Personal information
- Nationality: Japanese
- Born: 19 January 1977 (age 49) Shimonoseki, Japan
- Height: 1.44 m (4 ft 9 in)

Sport
- Country: Japan
- Sport: Para athletics
- Disability: Visual impairment
- Disability class: T12
- Event: Marathon

Medal record
Women's para athletics
Representing Japan
Paralympic Games
| Gold medal – first place | 2020 Tokyo | Marathon T12 |
| Silver medal – second place | 2016 Rio de Janeiro | Marathon T12 |
| Bronze medal – third place | 2024 Paris | Marathon T12 |
World Championships
| Gold medal – first place | 2019 London | Marathon T12 |
| Bronze medal – third place | 2015 London | Marathon T11/12 |

= Misato Michishita =

Japanese Paralympic athlete (born 1977)

Misato Michishita (道下 美里, Michishita Misato) is a visually impaired Japanese long distance and marathon runner.

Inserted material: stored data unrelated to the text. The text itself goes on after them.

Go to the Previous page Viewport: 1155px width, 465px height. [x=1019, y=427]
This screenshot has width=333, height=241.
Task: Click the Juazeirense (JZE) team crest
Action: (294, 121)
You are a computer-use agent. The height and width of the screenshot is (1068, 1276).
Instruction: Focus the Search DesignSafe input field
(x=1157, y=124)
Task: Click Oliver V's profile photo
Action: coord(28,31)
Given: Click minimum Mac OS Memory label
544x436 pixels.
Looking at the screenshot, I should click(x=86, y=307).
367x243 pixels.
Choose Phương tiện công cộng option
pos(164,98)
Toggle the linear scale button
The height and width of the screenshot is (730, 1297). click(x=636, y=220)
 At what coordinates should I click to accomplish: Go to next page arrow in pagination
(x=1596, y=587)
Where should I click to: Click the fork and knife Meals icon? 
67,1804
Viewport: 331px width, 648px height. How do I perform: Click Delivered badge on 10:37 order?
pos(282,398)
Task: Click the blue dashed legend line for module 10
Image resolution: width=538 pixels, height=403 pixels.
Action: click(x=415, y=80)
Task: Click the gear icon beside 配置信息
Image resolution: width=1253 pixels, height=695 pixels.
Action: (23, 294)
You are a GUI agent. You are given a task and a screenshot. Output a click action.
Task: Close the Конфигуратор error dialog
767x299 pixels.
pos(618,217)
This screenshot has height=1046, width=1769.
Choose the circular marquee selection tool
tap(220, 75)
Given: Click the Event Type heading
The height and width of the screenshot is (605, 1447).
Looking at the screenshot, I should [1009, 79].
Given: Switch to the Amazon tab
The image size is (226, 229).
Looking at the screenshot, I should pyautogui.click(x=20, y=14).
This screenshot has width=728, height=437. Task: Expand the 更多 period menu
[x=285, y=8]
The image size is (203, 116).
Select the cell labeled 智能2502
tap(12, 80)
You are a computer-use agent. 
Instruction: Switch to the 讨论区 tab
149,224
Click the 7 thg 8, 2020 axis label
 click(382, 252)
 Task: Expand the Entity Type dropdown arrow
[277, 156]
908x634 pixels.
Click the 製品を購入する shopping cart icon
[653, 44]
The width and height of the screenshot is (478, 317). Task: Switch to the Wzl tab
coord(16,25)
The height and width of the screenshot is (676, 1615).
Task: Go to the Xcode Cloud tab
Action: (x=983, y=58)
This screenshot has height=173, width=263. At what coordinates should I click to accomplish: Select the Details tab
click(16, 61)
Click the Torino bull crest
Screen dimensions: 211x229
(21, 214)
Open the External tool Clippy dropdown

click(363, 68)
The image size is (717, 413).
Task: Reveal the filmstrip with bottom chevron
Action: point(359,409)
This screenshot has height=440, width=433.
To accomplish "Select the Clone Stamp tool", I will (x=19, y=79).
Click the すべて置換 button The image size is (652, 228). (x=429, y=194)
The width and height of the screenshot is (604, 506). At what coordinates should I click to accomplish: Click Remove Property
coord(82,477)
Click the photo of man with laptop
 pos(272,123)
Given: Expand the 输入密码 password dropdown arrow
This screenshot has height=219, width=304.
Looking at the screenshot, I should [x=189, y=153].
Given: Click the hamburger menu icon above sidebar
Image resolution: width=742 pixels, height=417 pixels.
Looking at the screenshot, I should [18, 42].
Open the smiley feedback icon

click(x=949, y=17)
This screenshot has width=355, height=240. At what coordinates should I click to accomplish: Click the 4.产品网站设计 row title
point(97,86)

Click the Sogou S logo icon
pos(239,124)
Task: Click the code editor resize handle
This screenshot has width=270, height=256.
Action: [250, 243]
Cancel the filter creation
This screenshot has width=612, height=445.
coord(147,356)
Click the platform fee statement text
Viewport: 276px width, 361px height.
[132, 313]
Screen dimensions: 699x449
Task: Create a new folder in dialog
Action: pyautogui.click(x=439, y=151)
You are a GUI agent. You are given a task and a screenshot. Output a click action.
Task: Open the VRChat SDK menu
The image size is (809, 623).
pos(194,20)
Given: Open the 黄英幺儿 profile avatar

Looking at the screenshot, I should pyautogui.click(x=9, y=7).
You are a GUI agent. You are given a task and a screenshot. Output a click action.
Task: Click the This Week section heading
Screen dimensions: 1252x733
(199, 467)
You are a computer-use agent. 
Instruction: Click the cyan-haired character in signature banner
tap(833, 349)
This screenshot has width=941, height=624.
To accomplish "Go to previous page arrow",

She silver medalled at the 2016 Summer Paralympics in Rio de Janeiro, and won the gold medal at the 2020 Summer Paralympics in Tokyo. She won the bronze medal the 2024 Summer Paralympics with a time of 3:04:23 in Paris, after Elena Congost from Spain was controversially disqualified with a time of 3:00:48 despite a human reflex when her companion almost fell.